NSP - 2010: The Year of Biodiversity

2010: The Year of Biodiversity

The year 2010 has been designated by the United Nations as the International Year for Biodiversity with an aim to “achieve by 2010 a significant reduction of the current rate of biodiversity loss at the global, regional and national level as a contribution to poverty alleviation and to the benefit of all life on Earth". This was adopted in 2002 and later endorsed by the World Summit on Sustainable Development and the United Nations General Assembly.

Soil biodiversity was seen as an area needing particular attention especially those below ground systems which support agriculture. This led to the adoption at COP-8 (2006) of the International Initiative for the Conservation and Sustainable Use of Soil Biodiversity. The Goals included the promotion of awareness- raising knowledge and in understanding of the role of soil biodiversity and the placing of soil biodiversity conservation into land and soil management practices. Soil biodiversity lies within many programmes especially those involved with the biodiversity of dry and sub-humid lands, mountain and forest biological diversity, the http://www.cbd.int/gti/Global Taxonomy Initiative, and work on technology transfer and cooperation.

However, in 2010 the 21 targets set in 2002 have not been met with the decline in biodiversity noted in the loss of genes, species and ecosystems (executive summary).

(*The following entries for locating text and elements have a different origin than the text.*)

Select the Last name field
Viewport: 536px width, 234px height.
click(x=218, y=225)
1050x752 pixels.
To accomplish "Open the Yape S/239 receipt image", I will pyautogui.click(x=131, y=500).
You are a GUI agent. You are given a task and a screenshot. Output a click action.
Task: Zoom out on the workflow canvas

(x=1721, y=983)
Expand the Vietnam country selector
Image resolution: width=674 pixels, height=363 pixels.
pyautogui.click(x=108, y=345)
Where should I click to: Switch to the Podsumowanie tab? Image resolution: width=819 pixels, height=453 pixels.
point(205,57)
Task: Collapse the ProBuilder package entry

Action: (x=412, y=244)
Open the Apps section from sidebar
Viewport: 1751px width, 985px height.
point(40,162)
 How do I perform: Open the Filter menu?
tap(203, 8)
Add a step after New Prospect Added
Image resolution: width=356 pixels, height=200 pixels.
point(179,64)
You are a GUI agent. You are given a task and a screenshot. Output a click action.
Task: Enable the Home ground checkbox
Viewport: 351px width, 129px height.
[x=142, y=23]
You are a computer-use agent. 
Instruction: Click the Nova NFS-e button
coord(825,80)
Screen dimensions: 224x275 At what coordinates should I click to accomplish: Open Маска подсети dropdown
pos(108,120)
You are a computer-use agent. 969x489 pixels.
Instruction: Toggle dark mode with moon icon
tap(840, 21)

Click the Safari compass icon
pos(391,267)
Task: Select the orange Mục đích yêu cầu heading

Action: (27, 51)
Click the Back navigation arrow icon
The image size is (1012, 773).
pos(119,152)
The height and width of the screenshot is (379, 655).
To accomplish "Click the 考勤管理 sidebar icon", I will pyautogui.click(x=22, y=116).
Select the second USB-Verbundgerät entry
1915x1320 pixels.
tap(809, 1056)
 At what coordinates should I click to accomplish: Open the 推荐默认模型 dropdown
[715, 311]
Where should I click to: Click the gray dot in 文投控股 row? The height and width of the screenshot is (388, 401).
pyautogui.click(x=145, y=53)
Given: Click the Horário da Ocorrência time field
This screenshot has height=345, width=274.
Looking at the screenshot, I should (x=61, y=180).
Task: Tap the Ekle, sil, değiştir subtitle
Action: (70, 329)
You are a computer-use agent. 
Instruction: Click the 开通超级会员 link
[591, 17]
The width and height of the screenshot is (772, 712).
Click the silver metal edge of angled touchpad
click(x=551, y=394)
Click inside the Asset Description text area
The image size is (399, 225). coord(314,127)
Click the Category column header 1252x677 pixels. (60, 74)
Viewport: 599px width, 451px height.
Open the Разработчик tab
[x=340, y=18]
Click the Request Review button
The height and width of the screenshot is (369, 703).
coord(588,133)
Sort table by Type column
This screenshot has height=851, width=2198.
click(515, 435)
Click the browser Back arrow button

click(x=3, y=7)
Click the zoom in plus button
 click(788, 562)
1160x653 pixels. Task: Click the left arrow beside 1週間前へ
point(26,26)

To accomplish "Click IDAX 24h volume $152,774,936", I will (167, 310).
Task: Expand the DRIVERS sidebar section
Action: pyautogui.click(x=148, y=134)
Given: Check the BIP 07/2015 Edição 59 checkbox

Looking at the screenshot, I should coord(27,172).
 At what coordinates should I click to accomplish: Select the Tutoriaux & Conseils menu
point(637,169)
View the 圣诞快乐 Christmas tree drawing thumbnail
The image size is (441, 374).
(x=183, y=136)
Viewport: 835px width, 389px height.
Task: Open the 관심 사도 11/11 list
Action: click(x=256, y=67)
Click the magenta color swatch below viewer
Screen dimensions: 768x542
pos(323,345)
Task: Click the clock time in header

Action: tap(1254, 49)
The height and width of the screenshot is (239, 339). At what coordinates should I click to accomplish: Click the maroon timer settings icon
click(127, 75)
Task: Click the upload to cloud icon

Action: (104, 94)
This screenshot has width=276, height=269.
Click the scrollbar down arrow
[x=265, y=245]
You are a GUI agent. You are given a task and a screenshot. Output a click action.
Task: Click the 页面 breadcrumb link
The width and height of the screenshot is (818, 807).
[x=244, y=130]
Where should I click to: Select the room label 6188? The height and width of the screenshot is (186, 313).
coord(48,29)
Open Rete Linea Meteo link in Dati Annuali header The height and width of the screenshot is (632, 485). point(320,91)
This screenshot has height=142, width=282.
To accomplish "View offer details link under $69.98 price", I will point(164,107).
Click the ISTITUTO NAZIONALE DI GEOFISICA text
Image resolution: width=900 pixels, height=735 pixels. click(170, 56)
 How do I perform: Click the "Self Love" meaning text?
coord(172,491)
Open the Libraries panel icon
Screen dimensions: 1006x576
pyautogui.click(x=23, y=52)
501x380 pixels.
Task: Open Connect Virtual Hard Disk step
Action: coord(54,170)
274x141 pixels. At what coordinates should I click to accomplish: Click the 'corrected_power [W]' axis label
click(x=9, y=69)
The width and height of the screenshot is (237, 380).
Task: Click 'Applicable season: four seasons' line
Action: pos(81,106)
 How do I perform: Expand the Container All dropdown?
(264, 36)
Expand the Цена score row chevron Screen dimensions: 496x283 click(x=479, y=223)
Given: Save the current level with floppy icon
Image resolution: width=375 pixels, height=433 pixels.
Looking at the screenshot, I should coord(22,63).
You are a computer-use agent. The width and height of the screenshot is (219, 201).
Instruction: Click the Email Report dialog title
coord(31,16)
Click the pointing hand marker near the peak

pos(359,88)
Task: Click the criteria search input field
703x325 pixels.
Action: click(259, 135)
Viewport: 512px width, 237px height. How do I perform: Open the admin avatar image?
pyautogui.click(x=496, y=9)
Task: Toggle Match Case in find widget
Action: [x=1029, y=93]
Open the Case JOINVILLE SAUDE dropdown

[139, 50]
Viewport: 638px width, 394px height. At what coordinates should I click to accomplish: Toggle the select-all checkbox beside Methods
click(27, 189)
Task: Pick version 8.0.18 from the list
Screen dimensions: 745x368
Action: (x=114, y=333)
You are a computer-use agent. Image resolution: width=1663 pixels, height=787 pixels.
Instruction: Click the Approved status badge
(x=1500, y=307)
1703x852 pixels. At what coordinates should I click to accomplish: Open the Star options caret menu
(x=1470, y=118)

“Despite an increase in conservation efforts, the state of biodiversity continues to decline, according to most indicators, largely because the pressures on biodiversity continue to increase. There is no indication of a significant reduction in the rate of decline in biodiversity, nor of a significant reduction in pressures upon it.”

Some achievements have been made, however, in some areas but not sufficiently to reduce the decline in biodiversity.

“However, negative trends have been slowed or reversed in some ecosystems. There are several indications that responses to biodiversity loss are increasing and improving, although not yet on a scale sufficient to affect overall negative trends in the state of biodiversity or the pressures upon it.”